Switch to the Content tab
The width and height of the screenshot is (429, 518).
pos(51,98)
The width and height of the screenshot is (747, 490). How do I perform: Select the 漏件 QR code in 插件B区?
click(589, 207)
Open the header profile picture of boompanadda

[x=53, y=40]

= = = = =

**YOUR TASK**
Repeat every line of the listing above word for word, without changing anything.

**ANSWER BELOW**
Switch to the Content tab
The width and height of the screenshot is (429, 518).
pos(51,98)
The width and height of the screenshot is (747, 490). How do I perform: Select the 漏件 QR code in 插件B区?
click(589, 207)
Open the header profile picture of boompanadda

[x=53, y=40]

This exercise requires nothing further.